- _Excerpted text_
_ _ _ _ _
Monitoring Billing Dashboards

Scope Assessment

Determining What Was Exposed

Once a compromised key is identified, the immediate question is: what can the attacker do with it? The answer depends on the key's permissions and what it is connected to.

@dataclass
class KeyScopeAssessment:
    """Assessment of what a compromised key can access."""
    key_prefix: str
    provider: str
    permissions: list[str]
    connected_services: list[str]
    data_exposure_risk: str  # low, medium, high, critical
    financial_exposure: str
    findings: list[str]
 
def assess_openai_key_scope(
    key_prefix: str,
    org_settings: dict,
    usage_history: list[dict],
) -> KeyScopeAssessment:
    """
    Assess the scope of a compromised OpenAI API key.
 
    Args:
        key_prefix: The key identifier (last 4 chars).
        org_settings: Organization settings from OpenAI dashboard.
        usage_history: Historical usage records.
 
    Returns:
        KeyScopeAssessment with full scope analysis.
    """
    permissions = []
    findings = []
    connected_services = []
    data_risk = "low"
    financial_risk = "low"
 
    # Check what models are accessible
    models_used = {r.get("model") for r in usage_history if r.get("model")}
    permissions.append(f"model_access: {models_used}")
 
    # Check for fine-tuning access
    fine_tune_records = [
        r for r in usage_history
        if "fine_tun" in r.get("endpoint", "").lower()
    ]
    if fine_tune_records:
        permissions.append("fine_tuning")
        findings.append(
            "CRITICAL: Key has fine-tuning access. Attacker could "
            "create poisoned models in your organization."
        )
        data_risk = "critical"
 
    # Check for file upload access
    file_records = [
        r for r in usage_history
        if "/files" in r.get("endpoint", "")
    ]
    if file_records:
        permissions.append("file_upload")
        findings.append(
            "HIGH: Key has file API access. Attacker could upload "
            "training data or access existing uploaded files."
        )
        data_risk = max(data_risk, "high", key=_risk_ord)
 
    # Check for assistants/threads access (may contain conversation history)
    assistant_records = [
        r for r in usage_history
        if "/assistants" in r.get("endpoint", "")
        or "/threads" in r.get("endpoint", "")
    ]
    if assistant_records:
        permissions.append("assistants_api")
        connected_services.append("assistants")
        findings.append(
            "HIGH: Key has Assistants API access. Attacker could "
            "read existing thread histories containing user data."
        )
        data_risk = max(data_risk, "high", key=_risk_ord)
 
    # Estimate financial exposure
    monthly_limit = org_settings.get("monthly_spend_limit")
    if monthly_limit:
        financial_risk = (
            "critical" if monthly_limit > 10000
            else "high" if monthly_limit > 1000
            else "medium"
        )
        findings.append(
            f"Monthly spend limit: ${monthly_limit}. "
            f"Attacker could consume up to this amount."
        )
    else:
        financial_risk = "critical"
        findings.append(
            "WARNING: No monthly spend limit configured. "
_ _ _ _ _
- _Data section_
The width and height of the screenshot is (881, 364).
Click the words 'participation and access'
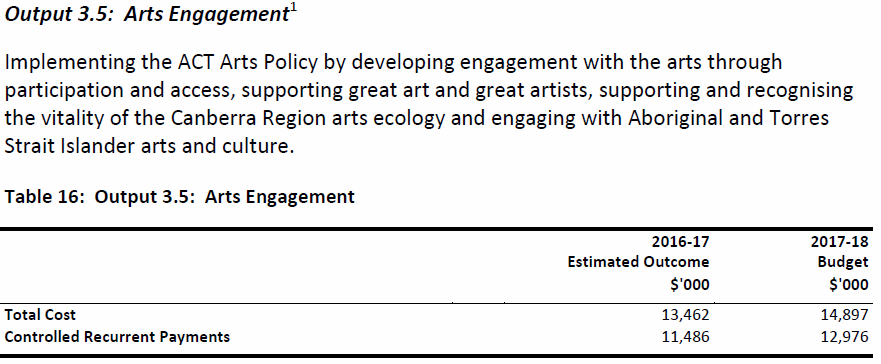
_ _ _ _ _
- _Task item A_
Please list every field declared in the KeyScopeAssessment class in the excerpt on compromised API keys.
- _Task item B_
Write the next part of the excerpt on compromised API keys, picking up right after its final line.

- _Task result A_
key_prefix, provider, permissions, connected_services, data_exposure_risk, financial_exposure, findings

- _Task result B_
            "Attacker has unlimited financial exposure."
        )
 
    return KeyScopeAssessment(
        key_prefix=key_prefix,
        provider="openai",
        permissions=permissions,
        connected_services=connected_services,
        data_exposure_risk=data_risk,
        financial_exposure=financial_risk,
        findings=findings,
    )
 
def _risk_ord(level: str) -> int:
    """Convert risk level to ordinal for comparison."""
    return {"low": 0, "medium": 1, "high": 2, "critical": 3}.get(level, -1)

Assessing Connected Systems

Forensic Reconstruction of Attacker Activity

Building the Attack Timeline

from enum import Enum
 
class AttackPhase(Enum):
    RECONNAISSANCE = "reconnaissance"
    CAPABILITY_TESTING = "capability_testing"
    EXPLOITATION = "exploitation"
    PERSISTENCE = "persistence"
    EXFILTRATION = "exfiltration"
 
@dataclass
class AttackerAction:
    """A reconstructed attacker action."""
    timestamp: str
    phase: AttackPhase
    action: str
    details: dict
    confidence: float  # 0-1
 
class APIKeyForensicReconstructor:
    """Reconstruct attacker activity from API usage logs
    after a key compromise."""
 
    def reconstruct_timeline(
        self,
        usage_records: list[UsageRecord],
        compromise_start: str,
        known_legitimate_ips: set[str],
    ) -> list[AttackerAction]:
        """
        Reconstruct attacker activity timeline.
 
        Args:
            usage_records: All usage records for the compromised key.
            compromise_start: ISO timestamp of estimated compromise start.
            known_legitimate_ips: IPs known to be legitimate.
 
        Returns:
            Ordered list of reconstructed attacker actions.
        """
        start_dt = datetime.fromisoformat(compromise_start)
 
        # Filter to records after compromise and from unknown IPs
        suspicious = []
        for r in usage_records:
            try:
                r_dt = datetime.fromisoformat(r.timestamp)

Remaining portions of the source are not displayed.